--- Job ---
Update the material below by replacing "calendar icon" with "date picker icon" and leaving everything else unchanged. Leave the pictures out of your answer.

--- Available data ---
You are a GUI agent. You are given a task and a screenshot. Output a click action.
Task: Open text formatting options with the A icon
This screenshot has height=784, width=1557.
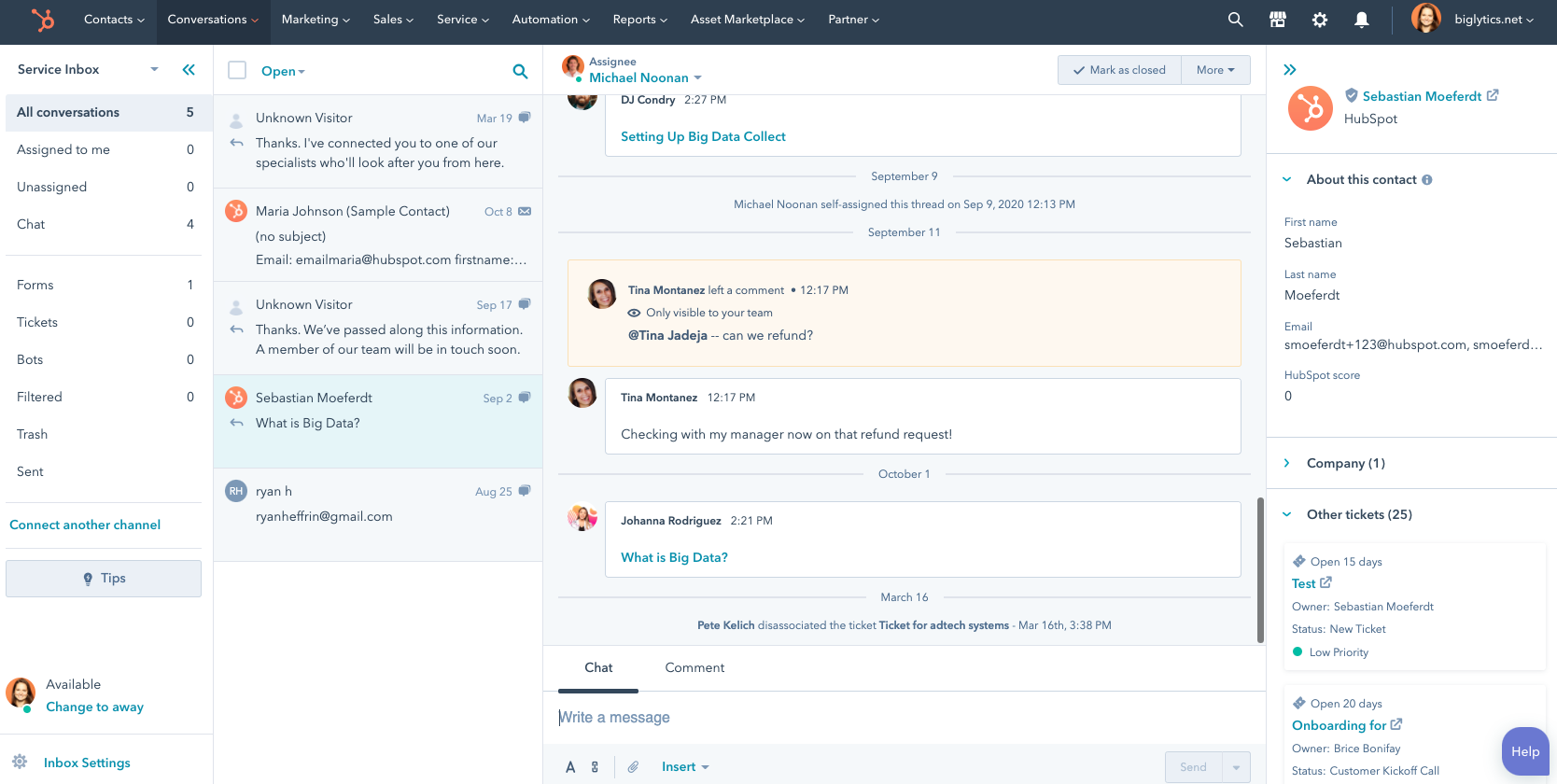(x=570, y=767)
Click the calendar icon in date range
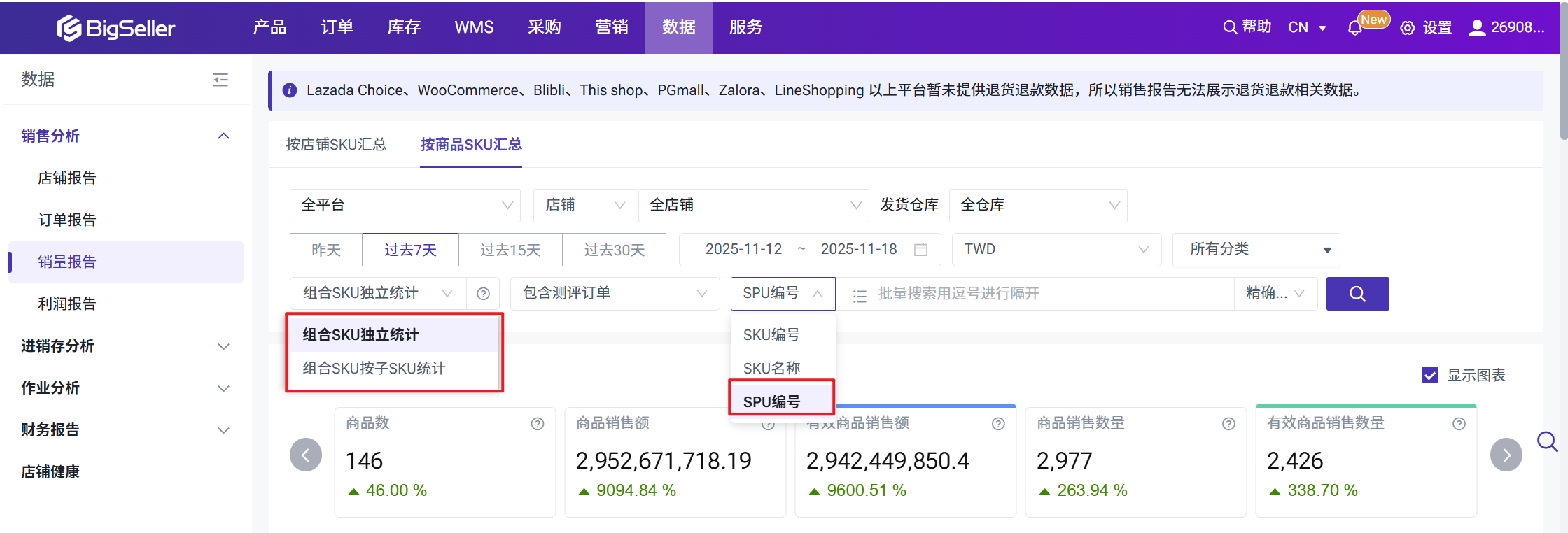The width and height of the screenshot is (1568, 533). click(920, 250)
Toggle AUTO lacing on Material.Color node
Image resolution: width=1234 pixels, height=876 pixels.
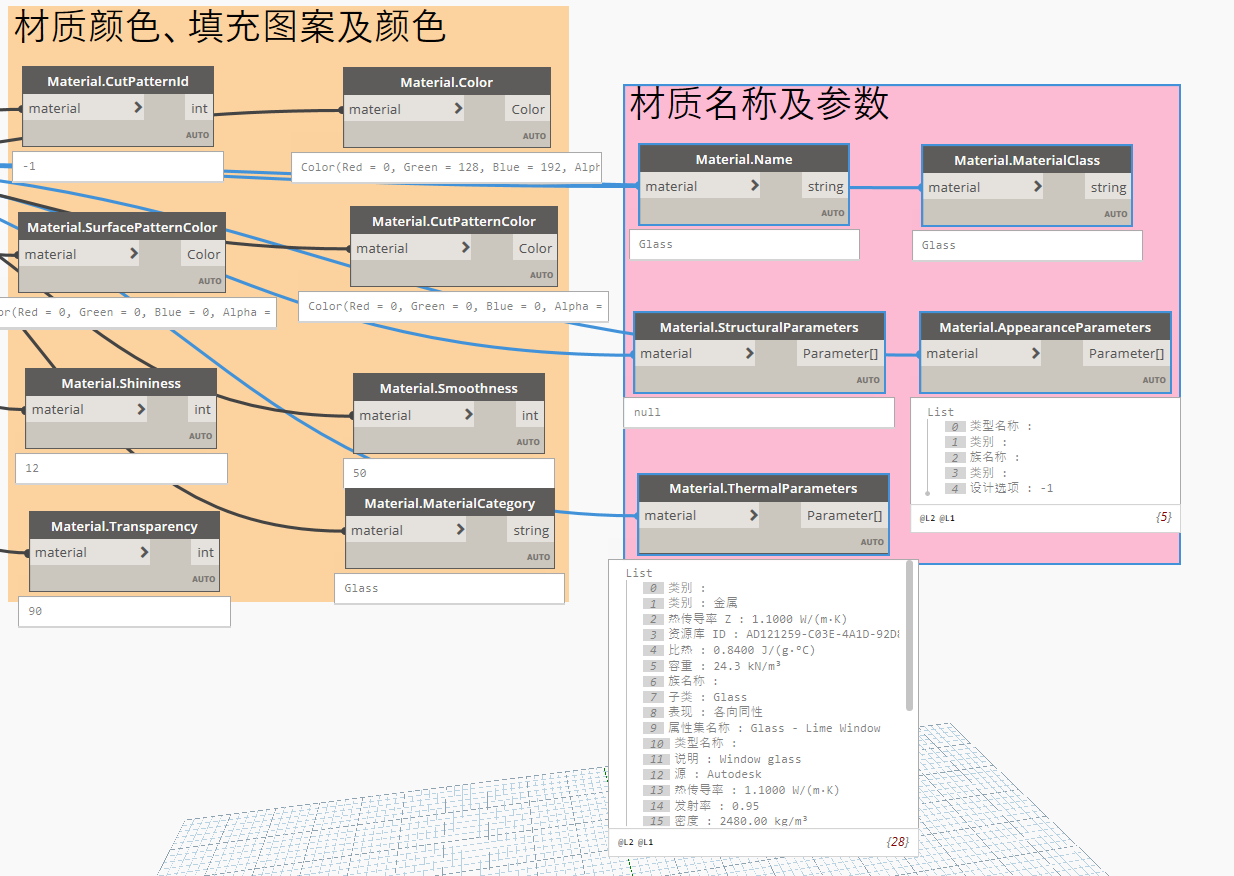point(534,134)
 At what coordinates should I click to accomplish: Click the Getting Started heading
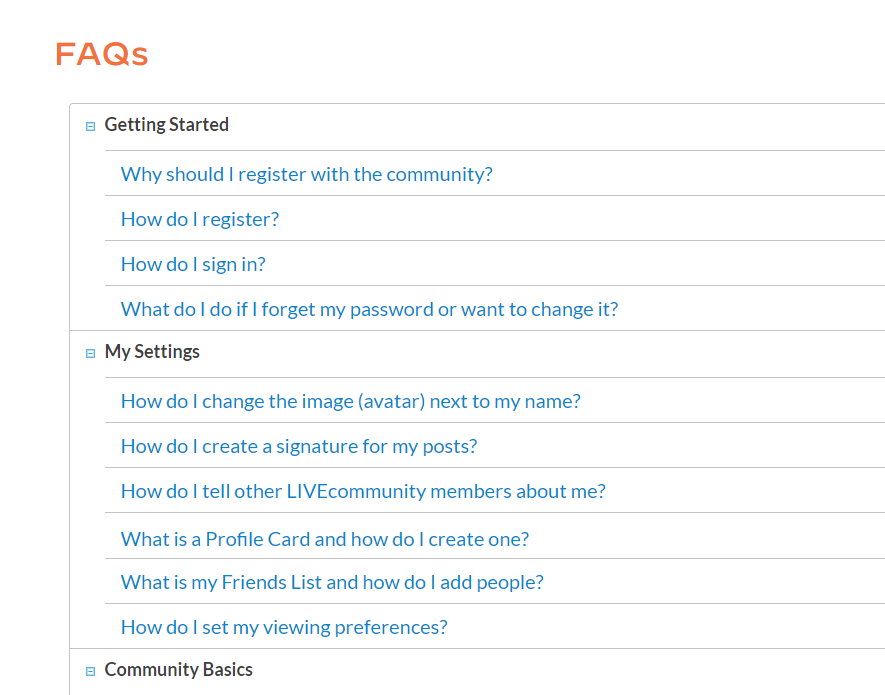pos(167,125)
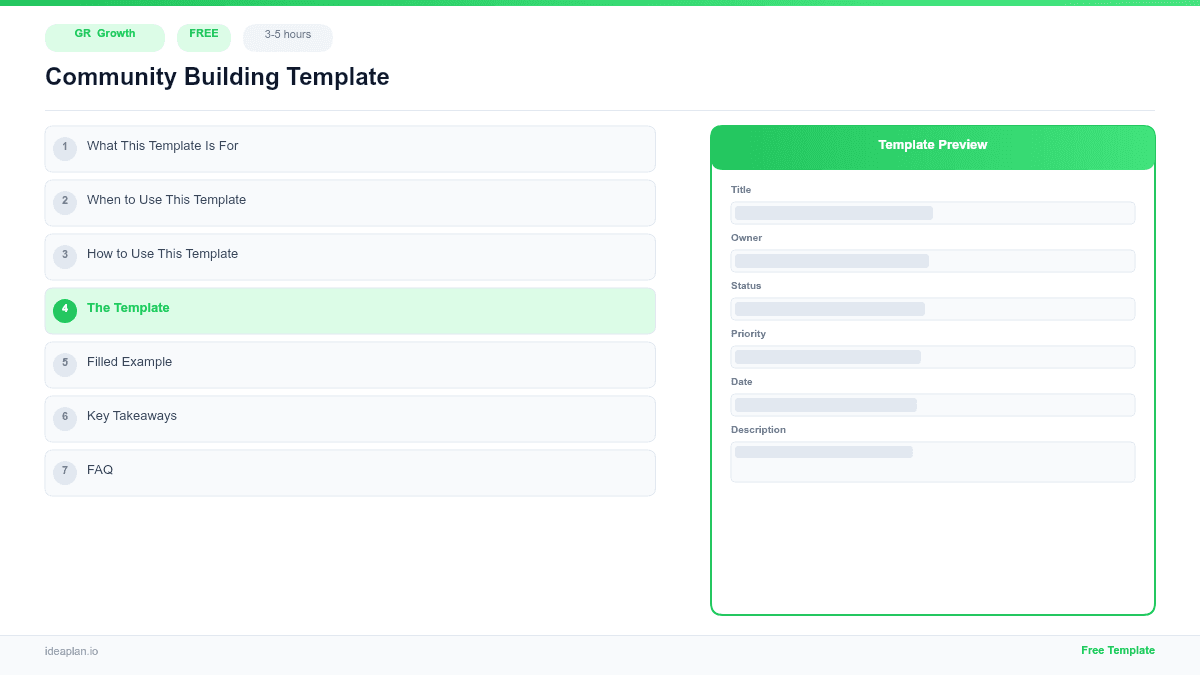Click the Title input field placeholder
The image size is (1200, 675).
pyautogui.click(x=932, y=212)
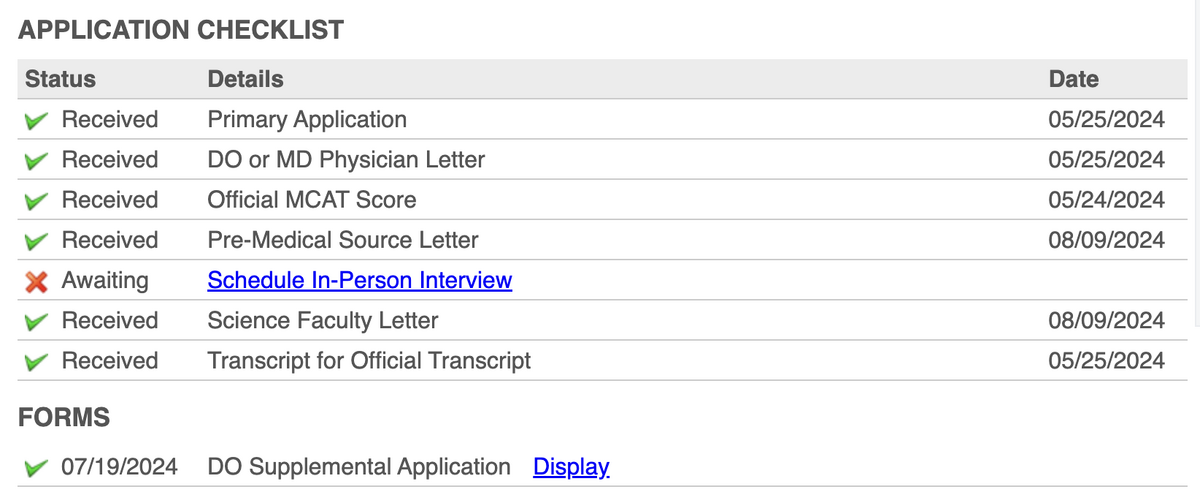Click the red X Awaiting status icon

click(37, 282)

--- Finished task ---
You are a GUI agent. You are given a task and a screenshot. Output a click action.
Task: Open text formatting options with the A icon
This screenshot has height=784, width=1557.
(x=570, y=767)
Click the date picker icon in date range
The width and height of the screenshot is (1568, 533). click(920, 250)
Toggle AUTO lacing on Material.Color node
Image resolution: width=1234 pixels, height=876 pixels.
point(534,134)
 At what coordinates should I click to accomplish: Click the Getting Started heading
pos(167,125)
Click the Title input field placeholder
The image size is (1200, 675).
pyautogui.click(x=932, y=212)
Click the red X Awaiting status icon

click(37, 282)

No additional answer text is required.